The EU, meanwhile, tried to use roaming charges as a populist tool to demonstrate its usefulness. In doing so, it neglected this basic principle of justice. And in pretending to make the common market work better, it was prepared to interfere with market mechanisms.
Let’s face it. The proposed abolition of roaming charges is nothing but old-fashioned price control. It is an intervention in the freedom of contract for phone companies to set their own rates. Admittedly, many phone companies have in the past used roaming charges as a cash cow. But they had every right to do so, and consumers always had ways around them anyway by switching SIM cards at the border or using WiFi and internet telephony instead.
There is another argument against mandating uniform telephony prices across Europe.

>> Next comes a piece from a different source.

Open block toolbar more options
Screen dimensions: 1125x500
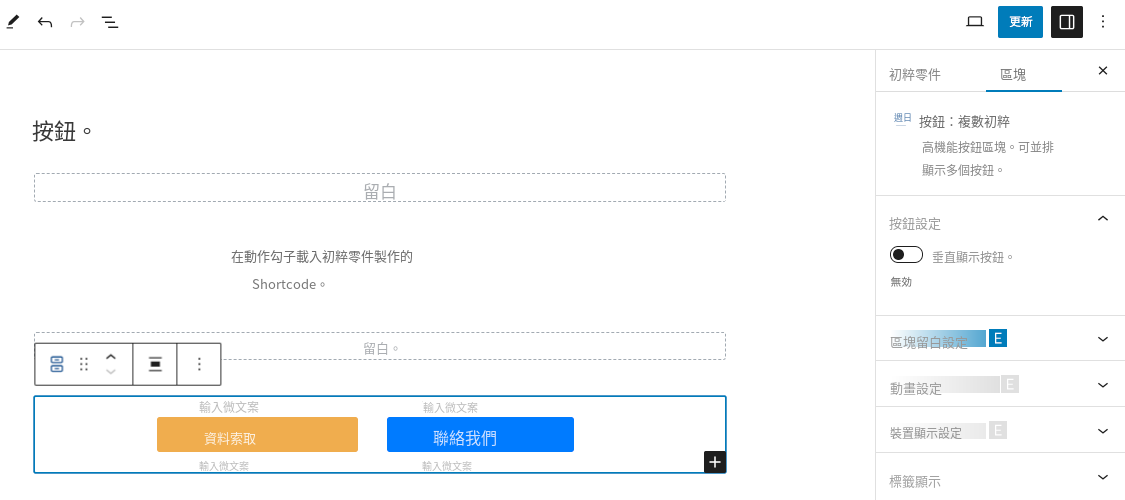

It will benefit a small group of users at the expense of everybody else.
Most Europeans do not travel excessively around other countries. They might go on holiday once a year but for the large majority, this will be the only time they are confronted with roaming charges. The group most affected by roaming charges are business travellers, who are more likely to be heavy users of communications services as well.
If prices became uniform across the EU, it could be expected that telecommunications providers will seek to recoup their losses by increasing prices for all contracts and customers. In this way, light users would be subsidising heavy users. It may not be the EU’s intention but it would mean that occasional roaming users would pay for business users’ right to roam.
Finally, should EU-wide roaming ever be implemented, it would probably still require additional regulations. Once any SIM card from any European country offered the same services, consumers might just shop around for the cheapest offer. In this way, a British mobile phone user could install a, say, Latvian SIM card if Latvian contracts are cheaper. To prevent this, Italy has already suggested that a “fair use” policy should be mandated which limited the number of days a mobile phone could be used outside its home market. It is a case of one regulation triggering the next one.
The idea of abolishing all roaming rates across the EU may have populist appeal, and it is easy to see why EU politicians are pushing the idea. However, it is equally clear why such a policy does not make much sense. It could make mobile telephony more expensive for all users, lead to additional regulations to make the scheme workable and shows the EU at its worst: as an interventionist price regulator.
Unfortunately, none of this has anything to do with promoting the EU’s common market. All it does is provide a convenient distraction from the EU’s real problems and its failings.
But as it turns out now, the EU is not even able to deliver that.